■ **Your task**: Filter the entries down to the lines holding "Iqbal", then copy those lines.

[Saved data entries]
____________
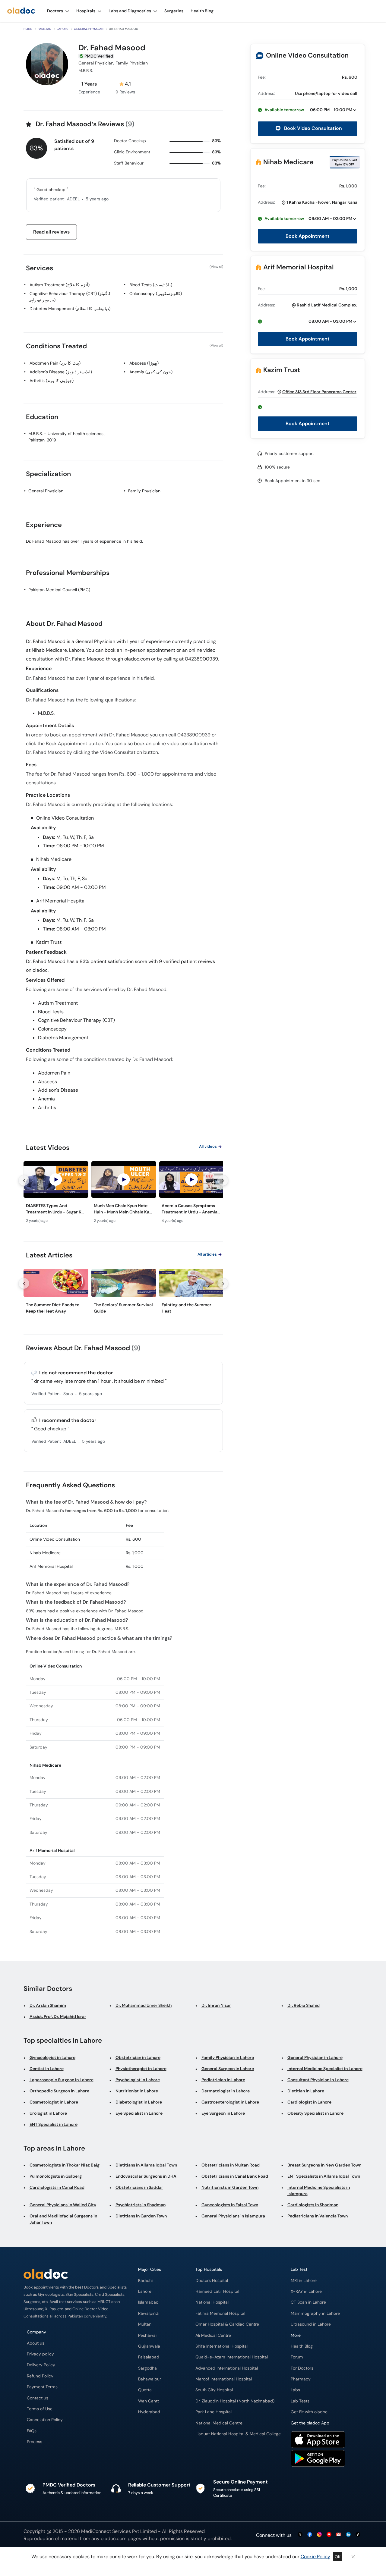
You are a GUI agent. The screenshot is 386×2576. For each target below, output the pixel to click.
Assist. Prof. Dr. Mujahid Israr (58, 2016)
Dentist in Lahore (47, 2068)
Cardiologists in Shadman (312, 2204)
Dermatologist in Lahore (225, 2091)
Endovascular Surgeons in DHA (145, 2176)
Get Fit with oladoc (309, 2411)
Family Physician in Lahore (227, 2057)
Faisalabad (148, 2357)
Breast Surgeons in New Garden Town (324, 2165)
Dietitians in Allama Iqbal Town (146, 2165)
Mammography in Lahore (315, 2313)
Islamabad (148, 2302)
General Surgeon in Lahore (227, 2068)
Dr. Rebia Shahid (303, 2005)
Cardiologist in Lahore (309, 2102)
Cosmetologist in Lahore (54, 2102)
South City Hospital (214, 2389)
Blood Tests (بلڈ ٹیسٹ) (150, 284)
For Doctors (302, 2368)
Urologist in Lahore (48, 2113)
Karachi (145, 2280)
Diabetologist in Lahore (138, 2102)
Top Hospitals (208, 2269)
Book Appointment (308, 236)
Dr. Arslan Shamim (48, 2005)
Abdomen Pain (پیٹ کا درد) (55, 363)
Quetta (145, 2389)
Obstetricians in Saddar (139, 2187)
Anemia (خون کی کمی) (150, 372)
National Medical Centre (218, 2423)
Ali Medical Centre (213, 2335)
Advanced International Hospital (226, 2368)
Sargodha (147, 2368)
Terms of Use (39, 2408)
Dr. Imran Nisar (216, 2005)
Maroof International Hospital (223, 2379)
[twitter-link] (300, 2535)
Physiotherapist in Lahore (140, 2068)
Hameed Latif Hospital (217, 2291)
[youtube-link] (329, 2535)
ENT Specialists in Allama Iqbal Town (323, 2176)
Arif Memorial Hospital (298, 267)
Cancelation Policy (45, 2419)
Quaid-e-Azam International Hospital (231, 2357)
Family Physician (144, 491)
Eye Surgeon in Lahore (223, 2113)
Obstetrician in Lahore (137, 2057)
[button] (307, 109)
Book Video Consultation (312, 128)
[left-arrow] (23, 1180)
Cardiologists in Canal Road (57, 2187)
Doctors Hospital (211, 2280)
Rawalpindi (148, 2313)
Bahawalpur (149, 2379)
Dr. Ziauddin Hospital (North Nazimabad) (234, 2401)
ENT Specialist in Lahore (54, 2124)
____________
■ **Answer for this exercise**:
Dietitians in Allama Iqbal Town (146, 2165)
ENT Specialists in Allama Iqbal Town (323, 2176)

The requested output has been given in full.